This topic describes the data de-identification algorithms that are supported by Data Security Center (DSC).

Category Description Algorithm Input Applicable sensitive data and scenario
Hashing The algorithms are irreversible.

This type of algorithms is applicable to password protection or the scenario in which you must check whether data is sensitive by comparison.

You can use common hash algorithms and set the salt value.

MD5 Salt value
  • Sensitive data: key information
  • Scenario: data storage
Secure Hash Algorithm 1 (SHA-1) Salt value
SHA-256 Salt value
Hash-based Message Authentication Code (HMAC) Salt value
Redaction by using asterisks (*) or number signs (#) The algorithms are irreversible.

This type of algorithms is applicable to the scenario in which sensitive data is to be shown on the user interface or is to be shared with others.

This type of algorithms redacts specified text in sensitive data with asterisks (*) or number signs (#).

Keeps the first N characters and the last M characters Values of N and M
  • Sensitive data: sensitive personal information
  • Scenarios:
    • Data usage
    • Data sharing
Keeps characters from the Xth position to the Yth position Values of X and Y
Redacts the first N characters and the last M characters Values of N and M
Redacts characters from the Xth position to the Yth position Values of X and Y
Redacts characters before a special character when the special character appears for the first time At sign (@), ampersand (&), or period (.)
Redacts characters after a special character when the special character appears for the first time At sign (@), ampersand (&), or period (.)
Substitution, which supports customization Some of the algorithms are reversible.

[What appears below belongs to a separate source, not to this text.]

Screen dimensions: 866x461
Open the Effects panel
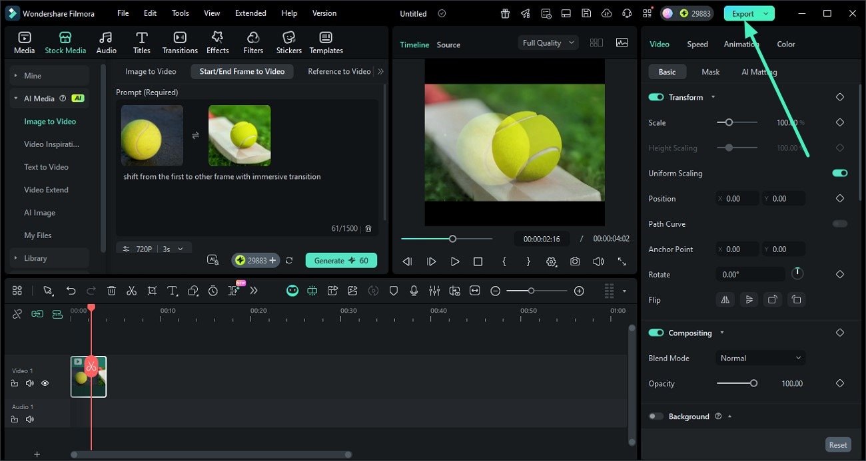pos(217,43)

This type of algorithms can be used to de-identify fields in fixed formats, such as ID card numbers.

This type of algorithms substitutes the entire value or a part of the value of a field with the mapped value by using a mapping table or randomly based on a random interval. The substitution based on a mapping table is reversible, whereas the substitution based on a random interval is irreversible. DSC provides multiple built-in mapping tables and allows you to customize substitution algorithms.

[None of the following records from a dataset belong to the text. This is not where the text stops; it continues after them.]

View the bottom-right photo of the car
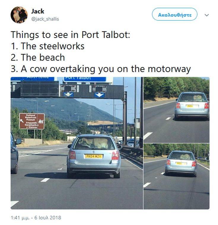This screenshot has width=218, height=225. (176, 176)
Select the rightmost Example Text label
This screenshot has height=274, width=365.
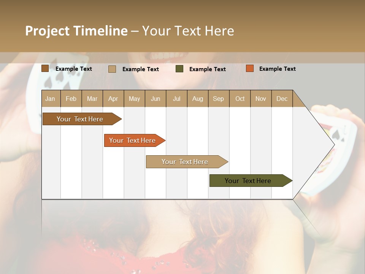(277, 69)
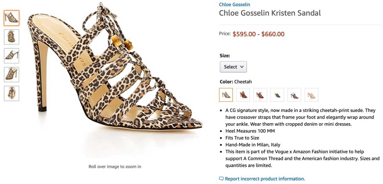Click the $595.00 - $660.00 price text
Screen dimensions: 383x184
(x=258, y=34)
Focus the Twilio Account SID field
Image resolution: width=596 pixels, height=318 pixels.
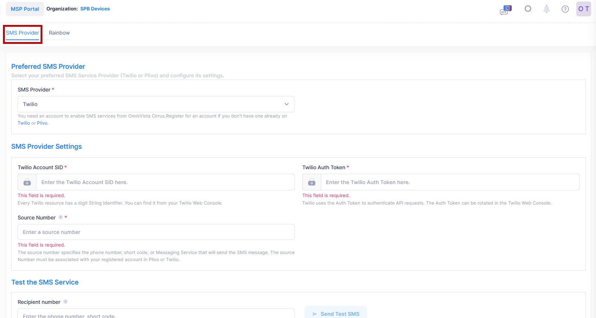point(165,182)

Substitutes specified content in ID card numbers with mapped values Mapping table for substituting administrative region IDs
  • Sensitive data:
    • Sensitive personal information
    • Sensitive enterprise information
    • Sensitive device information
  • Scenarios:
    • Data storage
    • Data sharing
Randomly substitutes specified content in ID card numbers Code table for randomly substituting administrative region IDs
Randomly substitutes specified content in military IDs Code table for randomly substituting type codes
Randomly substitutes specified content in passport numbers Code table for randomly substituting purpose fields
Randomly substitutes specified content in permit numbers of Exit/Entry Permits for Travelling to and from Hong Kong and Macau Code table for randomly substituting purpose fields
Randomly substitutes specified content in bank card numbers Code table for randomly substituting Bank Identification Numbers (BINs)
Randomly substitutes specified content in telephone numbers Code table for randomly substituting administrative region IDs
Randomly substitutes specified content in mobile numbers Code table for randomly substituting mobile network codes
Randomly substitutes specified content in unified social credit codes Code table for randomly substituting registration authority IDs, code table for randomly substituting type codes, and code table for randomly substituting administrative region IDs
Substitutes specified content in general tables with mapped values Mapping table for substituting uppercase letters, mapping table for substituting lowercase letters, mapping table for substituting digits, and mapping table for substituting special characters
Randomly substitutes specified content in general tables Code table for randomly substituting uppercase letters, code table for randomly substituting lowercase letters, code table for randomly substituting digits, and code table for randomly substituting special characters
Rounding Some of the algorithms are reversible.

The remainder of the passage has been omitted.